Entre patriotisme et fidélité au pays originel, la frontière est poreuse pour ce Josef américanisé en Joe, lequel se trahit par son accent germanique, et considéré d’un œil torve par ces Américains, qui ont le recul nécessaire pour prendre conscience de l’ampleur du danger qui guette l’Europe. La montée du nazisme est ainsi mal vécue aux Etats-Unis, même s’il se trouve certains irréductibles indéboulonnables de la race blanche, Ulla Lenz parvient à rendre ce frisson d’horreur qui parcourt l’échine de la population américaine pressentant mieux que tous les autres la menace allemande qui s’alourdit de jour en jour. Est-ce qu’être allemand revenait à être nazi, c’est un peu l’enjeu de ce récit qui s’appuie sur la figure centrale de cet européen, totalement épris de la vie américaine, dont l’incapacité à prendre position et à se distancer de sa nationalité, va l’amener tout droit à être mêlé dans des plans qui le dépassent. En conférant à cet homme aussi peu de caractère, l’auteure illustre d’une certaine façon l’inertie qui s’est emparée des Allemands ou autres à la merci d’une force bien plus grande qu’eux. Le rôle d’agent secret, si tant est qu’on puisse lui appliquer ce qualificatif, est un costume taillé bien trop grand pour Joe Klein, qui comme les chats sait rebondir pour s’en aller vivre ses autres vies.

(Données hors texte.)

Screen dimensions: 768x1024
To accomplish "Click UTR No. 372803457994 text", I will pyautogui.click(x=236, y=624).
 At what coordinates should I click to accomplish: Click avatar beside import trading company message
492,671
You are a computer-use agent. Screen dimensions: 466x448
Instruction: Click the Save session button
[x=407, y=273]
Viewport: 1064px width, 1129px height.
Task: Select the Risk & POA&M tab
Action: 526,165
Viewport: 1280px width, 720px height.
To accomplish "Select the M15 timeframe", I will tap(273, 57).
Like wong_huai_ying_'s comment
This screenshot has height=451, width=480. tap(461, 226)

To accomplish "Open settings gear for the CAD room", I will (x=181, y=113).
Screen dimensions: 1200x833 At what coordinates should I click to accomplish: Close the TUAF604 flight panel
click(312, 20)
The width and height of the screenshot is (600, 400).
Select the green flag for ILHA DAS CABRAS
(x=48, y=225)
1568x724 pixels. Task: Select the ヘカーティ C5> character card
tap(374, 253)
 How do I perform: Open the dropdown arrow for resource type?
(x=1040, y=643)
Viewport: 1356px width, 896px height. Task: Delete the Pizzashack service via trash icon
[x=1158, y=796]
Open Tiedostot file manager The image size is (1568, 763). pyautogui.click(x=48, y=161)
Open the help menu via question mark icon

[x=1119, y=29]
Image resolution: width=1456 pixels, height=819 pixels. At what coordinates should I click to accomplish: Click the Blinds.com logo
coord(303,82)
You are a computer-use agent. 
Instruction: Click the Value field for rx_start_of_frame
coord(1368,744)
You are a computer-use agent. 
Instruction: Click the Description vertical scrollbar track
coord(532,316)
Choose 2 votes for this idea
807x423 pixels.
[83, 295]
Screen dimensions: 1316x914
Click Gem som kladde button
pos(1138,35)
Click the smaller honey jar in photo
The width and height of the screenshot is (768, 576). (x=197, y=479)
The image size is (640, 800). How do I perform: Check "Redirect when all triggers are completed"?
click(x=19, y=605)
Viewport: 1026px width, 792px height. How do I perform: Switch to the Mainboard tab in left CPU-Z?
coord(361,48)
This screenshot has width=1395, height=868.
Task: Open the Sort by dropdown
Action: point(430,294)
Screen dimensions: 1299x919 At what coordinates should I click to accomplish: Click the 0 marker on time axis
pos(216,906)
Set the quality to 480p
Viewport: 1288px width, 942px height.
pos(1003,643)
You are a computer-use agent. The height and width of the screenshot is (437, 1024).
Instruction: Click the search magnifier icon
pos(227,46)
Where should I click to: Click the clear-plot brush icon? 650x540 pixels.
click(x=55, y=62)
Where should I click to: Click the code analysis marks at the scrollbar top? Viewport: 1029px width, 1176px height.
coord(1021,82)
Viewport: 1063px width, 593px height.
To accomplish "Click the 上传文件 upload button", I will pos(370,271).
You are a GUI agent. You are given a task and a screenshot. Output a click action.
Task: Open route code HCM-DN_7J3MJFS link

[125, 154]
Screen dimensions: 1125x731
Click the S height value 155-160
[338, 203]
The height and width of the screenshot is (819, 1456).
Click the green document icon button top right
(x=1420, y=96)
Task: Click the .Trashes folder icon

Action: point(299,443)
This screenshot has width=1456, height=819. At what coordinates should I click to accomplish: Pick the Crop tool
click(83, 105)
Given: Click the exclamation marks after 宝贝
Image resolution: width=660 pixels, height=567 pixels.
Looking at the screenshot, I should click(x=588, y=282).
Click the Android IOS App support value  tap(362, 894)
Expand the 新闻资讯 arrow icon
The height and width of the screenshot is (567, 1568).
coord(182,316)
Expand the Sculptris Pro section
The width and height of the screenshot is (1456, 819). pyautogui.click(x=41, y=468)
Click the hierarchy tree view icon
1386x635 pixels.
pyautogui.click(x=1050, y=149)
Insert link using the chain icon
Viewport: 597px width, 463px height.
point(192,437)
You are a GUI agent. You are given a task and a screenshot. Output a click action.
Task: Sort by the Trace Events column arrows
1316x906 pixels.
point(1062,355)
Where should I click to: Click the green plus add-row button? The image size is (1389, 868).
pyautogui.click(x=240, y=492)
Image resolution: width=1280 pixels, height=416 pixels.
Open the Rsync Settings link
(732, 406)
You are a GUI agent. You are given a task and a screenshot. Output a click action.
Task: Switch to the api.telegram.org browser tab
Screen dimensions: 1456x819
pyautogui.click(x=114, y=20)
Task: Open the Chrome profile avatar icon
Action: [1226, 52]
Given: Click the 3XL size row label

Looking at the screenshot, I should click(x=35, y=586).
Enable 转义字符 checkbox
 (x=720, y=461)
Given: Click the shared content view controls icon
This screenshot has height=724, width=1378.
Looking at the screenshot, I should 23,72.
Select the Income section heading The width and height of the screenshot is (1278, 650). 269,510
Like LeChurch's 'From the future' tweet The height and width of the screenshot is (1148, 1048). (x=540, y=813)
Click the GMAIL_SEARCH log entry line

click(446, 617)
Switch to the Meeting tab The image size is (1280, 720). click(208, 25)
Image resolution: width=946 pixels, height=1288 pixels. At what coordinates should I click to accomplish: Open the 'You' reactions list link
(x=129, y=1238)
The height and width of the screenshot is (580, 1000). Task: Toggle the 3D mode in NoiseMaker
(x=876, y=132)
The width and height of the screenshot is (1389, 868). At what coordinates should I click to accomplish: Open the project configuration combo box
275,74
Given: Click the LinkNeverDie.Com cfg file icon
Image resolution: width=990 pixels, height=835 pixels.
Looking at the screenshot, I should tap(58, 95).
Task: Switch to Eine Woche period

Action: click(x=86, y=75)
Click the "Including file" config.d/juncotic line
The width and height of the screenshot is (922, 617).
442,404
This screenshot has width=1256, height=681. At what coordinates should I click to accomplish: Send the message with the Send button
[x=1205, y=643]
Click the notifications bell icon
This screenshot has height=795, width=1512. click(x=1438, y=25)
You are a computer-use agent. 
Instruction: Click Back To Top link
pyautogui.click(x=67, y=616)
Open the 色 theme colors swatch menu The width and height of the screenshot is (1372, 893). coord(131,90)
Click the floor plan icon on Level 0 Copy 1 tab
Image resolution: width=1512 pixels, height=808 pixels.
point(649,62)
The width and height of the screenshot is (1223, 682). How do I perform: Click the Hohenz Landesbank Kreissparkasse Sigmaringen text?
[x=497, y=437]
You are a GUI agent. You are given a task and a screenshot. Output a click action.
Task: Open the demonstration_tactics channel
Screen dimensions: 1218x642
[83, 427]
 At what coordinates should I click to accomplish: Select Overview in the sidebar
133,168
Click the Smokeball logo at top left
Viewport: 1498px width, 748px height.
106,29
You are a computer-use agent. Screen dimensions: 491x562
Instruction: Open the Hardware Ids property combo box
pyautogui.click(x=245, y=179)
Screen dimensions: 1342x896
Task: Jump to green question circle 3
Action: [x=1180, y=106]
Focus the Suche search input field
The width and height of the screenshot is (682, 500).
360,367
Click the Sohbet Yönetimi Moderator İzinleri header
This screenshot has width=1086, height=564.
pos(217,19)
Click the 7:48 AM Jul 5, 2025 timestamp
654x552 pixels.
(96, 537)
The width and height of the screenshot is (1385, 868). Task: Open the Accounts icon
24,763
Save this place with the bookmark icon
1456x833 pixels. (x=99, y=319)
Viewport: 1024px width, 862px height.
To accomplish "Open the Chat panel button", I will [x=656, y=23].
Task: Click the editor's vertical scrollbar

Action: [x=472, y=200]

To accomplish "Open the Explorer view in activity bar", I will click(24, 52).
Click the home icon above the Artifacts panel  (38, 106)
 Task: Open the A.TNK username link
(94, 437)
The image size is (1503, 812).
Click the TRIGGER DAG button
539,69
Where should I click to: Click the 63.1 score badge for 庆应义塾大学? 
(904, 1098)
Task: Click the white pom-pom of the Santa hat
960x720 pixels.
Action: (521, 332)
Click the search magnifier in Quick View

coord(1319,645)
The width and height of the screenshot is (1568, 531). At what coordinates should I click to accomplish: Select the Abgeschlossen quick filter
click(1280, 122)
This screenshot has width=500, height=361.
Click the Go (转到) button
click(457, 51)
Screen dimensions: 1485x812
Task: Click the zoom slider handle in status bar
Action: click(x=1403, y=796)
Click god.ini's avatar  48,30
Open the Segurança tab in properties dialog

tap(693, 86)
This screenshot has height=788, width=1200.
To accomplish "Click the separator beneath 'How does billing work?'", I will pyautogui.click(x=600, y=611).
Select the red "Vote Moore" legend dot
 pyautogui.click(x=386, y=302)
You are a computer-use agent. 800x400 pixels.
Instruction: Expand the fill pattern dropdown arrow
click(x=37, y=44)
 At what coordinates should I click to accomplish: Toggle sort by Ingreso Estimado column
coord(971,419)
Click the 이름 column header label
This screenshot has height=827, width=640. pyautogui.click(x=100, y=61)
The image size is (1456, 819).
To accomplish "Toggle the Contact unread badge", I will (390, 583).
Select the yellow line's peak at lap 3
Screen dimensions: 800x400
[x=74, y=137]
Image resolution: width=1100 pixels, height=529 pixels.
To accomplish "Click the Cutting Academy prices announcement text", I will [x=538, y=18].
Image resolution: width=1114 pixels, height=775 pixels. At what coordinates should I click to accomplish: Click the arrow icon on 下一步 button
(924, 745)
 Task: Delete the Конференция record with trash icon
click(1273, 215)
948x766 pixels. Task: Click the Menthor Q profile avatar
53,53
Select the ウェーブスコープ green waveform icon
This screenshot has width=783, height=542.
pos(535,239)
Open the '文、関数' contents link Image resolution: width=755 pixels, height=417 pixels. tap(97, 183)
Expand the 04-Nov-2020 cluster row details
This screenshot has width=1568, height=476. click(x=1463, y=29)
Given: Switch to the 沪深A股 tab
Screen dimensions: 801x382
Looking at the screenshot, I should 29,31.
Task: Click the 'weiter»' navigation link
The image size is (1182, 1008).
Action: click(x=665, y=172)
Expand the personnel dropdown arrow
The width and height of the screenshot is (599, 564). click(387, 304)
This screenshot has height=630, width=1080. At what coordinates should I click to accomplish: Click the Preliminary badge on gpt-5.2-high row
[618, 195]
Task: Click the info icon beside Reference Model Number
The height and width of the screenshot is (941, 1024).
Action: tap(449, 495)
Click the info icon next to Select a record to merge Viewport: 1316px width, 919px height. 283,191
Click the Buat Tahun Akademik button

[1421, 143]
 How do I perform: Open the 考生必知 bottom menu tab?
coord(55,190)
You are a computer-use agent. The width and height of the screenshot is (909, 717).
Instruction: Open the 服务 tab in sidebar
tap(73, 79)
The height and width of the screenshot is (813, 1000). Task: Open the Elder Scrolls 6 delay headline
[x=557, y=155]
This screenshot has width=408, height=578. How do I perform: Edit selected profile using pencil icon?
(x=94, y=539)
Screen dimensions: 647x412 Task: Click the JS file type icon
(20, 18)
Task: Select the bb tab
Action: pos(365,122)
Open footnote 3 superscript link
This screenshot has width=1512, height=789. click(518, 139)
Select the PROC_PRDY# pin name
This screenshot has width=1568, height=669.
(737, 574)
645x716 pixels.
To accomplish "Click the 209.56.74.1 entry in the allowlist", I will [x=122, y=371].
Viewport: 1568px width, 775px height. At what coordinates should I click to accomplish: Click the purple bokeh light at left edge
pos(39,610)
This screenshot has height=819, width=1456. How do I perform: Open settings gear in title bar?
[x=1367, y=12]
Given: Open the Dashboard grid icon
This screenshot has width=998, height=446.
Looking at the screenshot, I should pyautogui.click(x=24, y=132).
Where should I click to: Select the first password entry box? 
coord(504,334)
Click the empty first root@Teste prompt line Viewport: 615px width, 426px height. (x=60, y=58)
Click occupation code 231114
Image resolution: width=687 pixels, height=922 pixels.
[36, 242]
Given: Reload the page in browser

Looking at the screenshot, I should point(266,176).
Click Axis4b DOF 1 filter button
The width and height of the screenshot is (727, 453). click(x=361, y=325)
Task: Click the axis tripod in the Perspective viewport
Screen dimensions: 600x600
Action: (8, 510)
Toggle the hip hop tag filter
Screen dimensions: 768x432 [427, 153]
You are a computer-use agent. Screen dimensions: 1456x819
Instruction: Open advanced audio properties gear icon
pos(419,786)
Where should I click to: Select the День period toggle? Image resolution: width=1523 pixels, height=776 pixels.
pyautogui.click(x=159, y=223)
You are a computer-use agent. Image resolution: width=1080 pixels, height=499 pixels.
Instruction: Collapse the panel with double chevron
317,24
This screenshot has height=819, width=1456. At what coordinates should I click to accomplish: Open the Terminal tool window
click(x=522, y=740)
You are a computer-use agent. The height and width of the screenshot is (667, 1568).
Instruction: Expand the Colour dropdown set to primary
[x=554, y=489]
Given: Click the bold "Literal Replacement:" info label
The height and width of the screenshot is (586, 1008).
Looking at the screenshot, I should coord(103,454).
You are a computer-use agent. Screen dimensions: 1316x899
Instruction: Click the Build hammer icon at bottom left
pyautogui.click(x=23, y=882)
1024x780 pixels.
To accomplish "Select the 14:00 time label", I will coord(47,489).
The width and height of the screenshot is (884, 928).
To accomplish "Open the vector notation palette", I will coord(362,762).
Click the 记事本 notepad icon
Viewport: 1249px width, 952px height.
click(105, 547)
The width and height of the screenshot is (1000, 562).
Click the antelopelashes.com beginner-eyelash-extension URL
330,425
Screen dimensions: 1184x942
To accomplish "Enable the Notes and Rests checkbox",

Ils avaient beau aller souvent au bureau du Parti nazi américain, l’adresse semblait chaque fois décalée de quelques maisons. Il porta son regard alentour. Sams’s Famous Pizzeria. Barber Shop. Smoke Shop. Et enfin le Nancy’s Beauty Parlor, un salon de coiffure spécialisé dans le lissage des cheveux. Dans l’entrée ça sentait la nourriture. La coiffeuse noire leur fit signe d’aller derrière. Sans un mot, il toucha du doigt le bord de son chapeau. Ils montent des escaliers. Un tas de mégots par terre leur indiqua quelle était la bonne porte. Pas la moindre plaque. Le parti travaillait en secret.

Il frappa quatre fois, c’était le signe convenu avec Stahrenberg. La porte s’ouvrit, Stahrenberg tendis le bras pour faire le signe hitlérien. Josef aperçut tout de suite l’épingle de cravate: une croix gammée en métal.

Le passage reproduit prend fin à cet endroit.